O’Brien recognised the result for what it was; that this is how coaching careers can end, beginning with the murmurs in the crowd.
So he took the front foot, controlling the narrative.
Yet the moment he began talking was the moment he should have stayed quiet.
“Previous to getting this job here I was involved in four grand finals,” O’Brien said.
“I know how the teams prepared. I know the systems that they used defensively.
“You don’t unlearn that knowledge.”
O’Brien presents as a bare knuckle scrapper and his tenacity is admirable but it was an overshare moment.
In a bid to show how much he understood what it took to coach he revealed how much more he still has to learn about coaching.
The Knights have barely improved in three years, for one. How much more time is he asking for?
O’Brien seems to be looking at the end result and overlooking the reality of now.
Potter’s philosophy is simple in explanation and execution.
It revealed one of the great unspoken truths of coaching, the difference between head coaching and assistant coaching.
So many assistants are powerpoint professionals, the kind that can sit and talk attacking theory until your head starts to turn to dough, or defensive strategy until your ears go numb, which means not a dot if they can’t get the players to perform on the field.
Coaching isn’t about how well you know the game; it’s how well you can win.
The world’s best gameplan is useless if the players are incapable of delivering it, or don’t quite understand it, or too often get caught trying to think their way through it.
Old time coaches used to say you don’t really know if you can coach until you have gone through four straight losses.
While most aspiring coaches strive to take the assistant coaching jobs at a big club to do their apprenticeship the more rounded coaches generally seem to have done head coaching jobs in other competitions, learning to think their way through problems like four straight losses can bring.
Potter, for instance, has done it the hard way in recent years. He was promoted to be head coach at Wests Tigers in 2013 and lasted two seasons before the Tigers moved in another direction.

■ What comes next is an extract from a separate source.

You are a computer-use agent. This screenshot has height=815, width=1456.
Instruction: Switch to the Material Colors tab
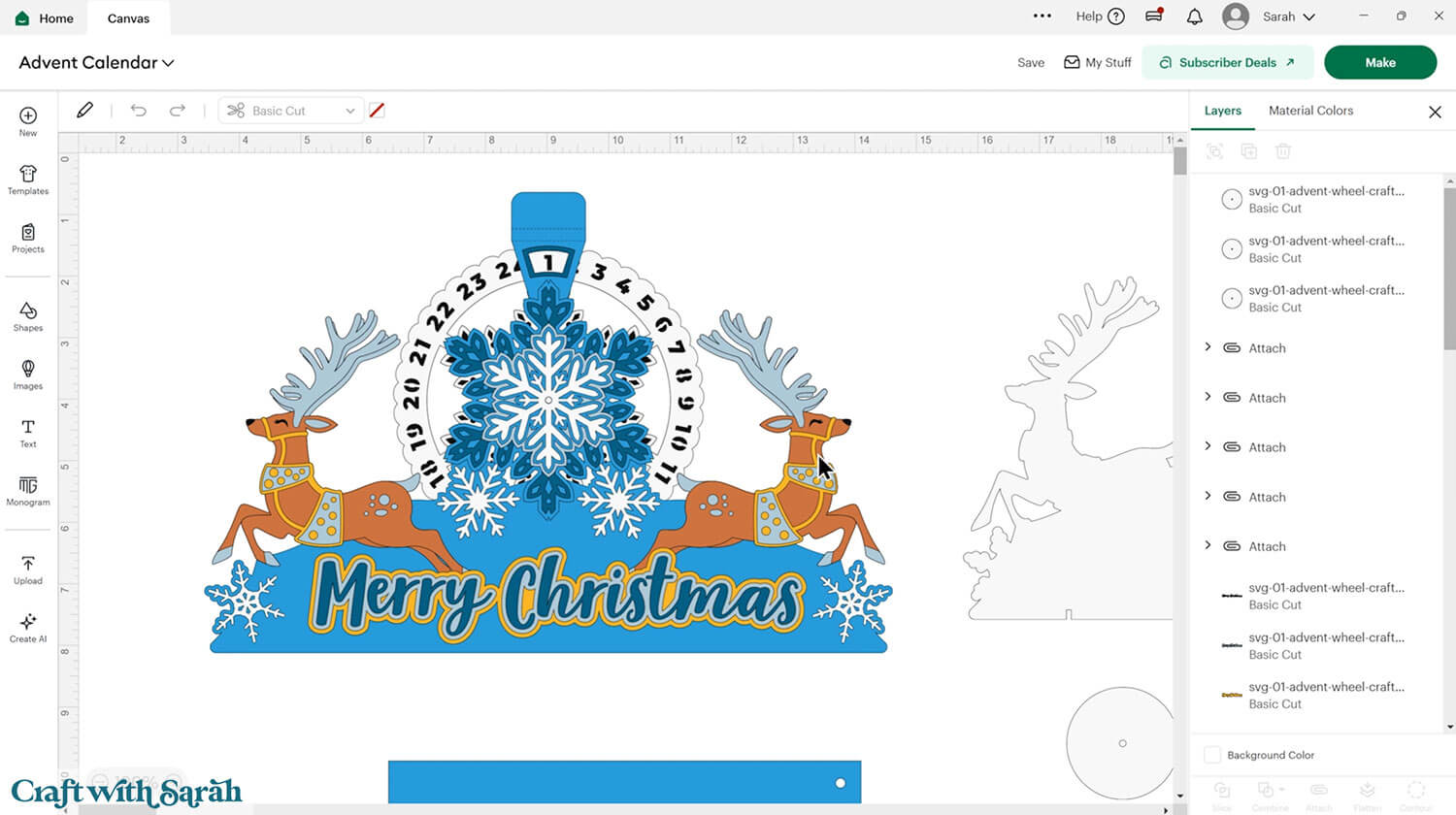[x=1310, y=111]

Coaching in England before that, he has floated around coaching various junior rep sides or assistant jobs since until he parachuted into Canterbury after Barrett left.
Simplifying Canterbury’s game plan has freed the players. Rather than trying to think their way through the game since Trent Barrett was fired they simply play.
Conscious thinking slows the action, instinct brings speed. And the Dogs are simply playing, reacting with what they know.
The Knights seem burdened, unable to deliver a gameplan some of those premiership teams O’Brien worked with might have been capable of delivering, but which this mob clearly are not.
They attacked on Sunday like their big play was going to be the next play, all game.
“Applying it and getting it ingrained is going to take some time, clearly,” O’Brien said.
“Week in, week out we can talk about one area of that defence and we can fix it in seven days but then we will let another area of our defence down.
“It is going to take a lot of time.
“I know that some people don’t want to wait that long but it’s …”
His sentence drifted off, unfinished.
The difference in both teams was in their coaches on Sunday.
O’Brien is tight, believing the answer might be more hard work when it appears the players already believe they are working hard enough. Certainly they don’t appear to be handling what is already coming their way.
Potter has the freedom of no pressure.
Canterbury is on the verge of announcing Cameron Ciraldo as the coach for next year and the Bulldogs had no hope of making the finals when he took over the job.
Potter took it as an opportunity to free the players and his players have responded.
There’s nothing like a little hardship to make a coach realise what works and what doesn’t.